As a result of the excellent scouting of their cavalry and of the slipshod Press arrangements of the French Government, the German Army of the Meuse, on the 26th, took a general turn towards the north-west. This movement brought its outposts near to the southernmost divisions of MacMahon, and sent through that Marshal’s staff the foreboding thrill felt by the commander of an unseaworthy craft at the oncoming of the first gust of a cyclone. He saw the madness of holding on his present course and issued orders for a retreat to Mezieres, a fortress on the Meuse below Sedan. Once more, however, the Palikao Ministry intervened to forbid this salutary move—the only way out of imminent danger—and ordered him to march to the relief of Bazaine. At this crisis Napoleon III. showed the good sense which seemed to have deserted the French politicians: he advised the Marshal not to obey this order if he thought it dangerous. Nevertheless, MacMahon decided to yield to the supposed interests of the dynasty, which the Emperor was ready to sacrifice to the higher claims of the safety of France. Their roles were thus curiously reversed. The Emperor reasoned as a sound patriot and a good strategist. MacMahon must have felt the same promptings, but obedience to the Empress and the Ministry, or chivalrous regard for Bazaine, overcame his scruples. He decided to plod on towards the Meuse.
The Germans were now on the alert to entrap this army that exposed its flank in a long line of march near to the Belgian frontier. Their ubiquitous horsemen captured French despatches which showed them the intended moves in MacMahon’s desperate game; Moltke hurried up every available division; and the elder of the two Alvenslebens had the honour of surprising de Failly’s corps amidst the woods of the Ardennes near Beaumont, as they were in the midst of a meal.
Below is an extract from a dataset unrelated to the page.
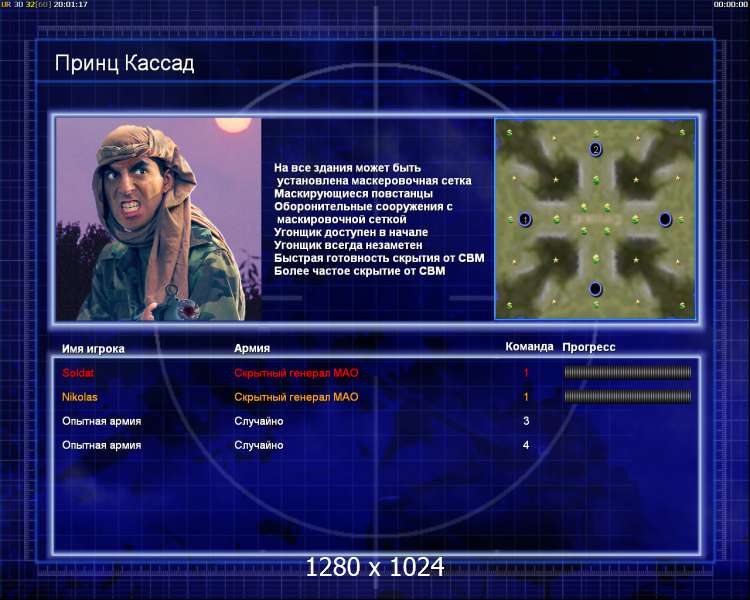Click the top-right corner supply dollar icon
The width and height of the screenshot is (750, 600).
[682, 132]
The French rallied and offered a brisk defence, but finally fell back in confusion northwards on Mouzon, with the loss of 2000 prisoners and 42 guns (August 30).
This mishap, the lack of provisions, and the fatigue and demoralisation of his troops, caused MacMahon on the 31st to fall back on Sedan, a little town in the valley of the Meuse. It is surrounded by ramparts planned by the great Vauban, but, being commanded by wooded heights, it no longer has the importance that it possessed before the age of long-range guns of precision. The chief strength of the position for defence lay in the deep loop of the river below the town, the dense Garenne Wood to the north-east, and the hollow formed by the Givonne brook on the east, with the important village of Bazeilles. It is therefore not surprising that von Moltke, on seeing the French forces concentrating in this hollow, remarked to von Blumenthal, Chief of the Staff: “Now we have them in a trap; to-morrow we must cross over the Meuse early in the morning.”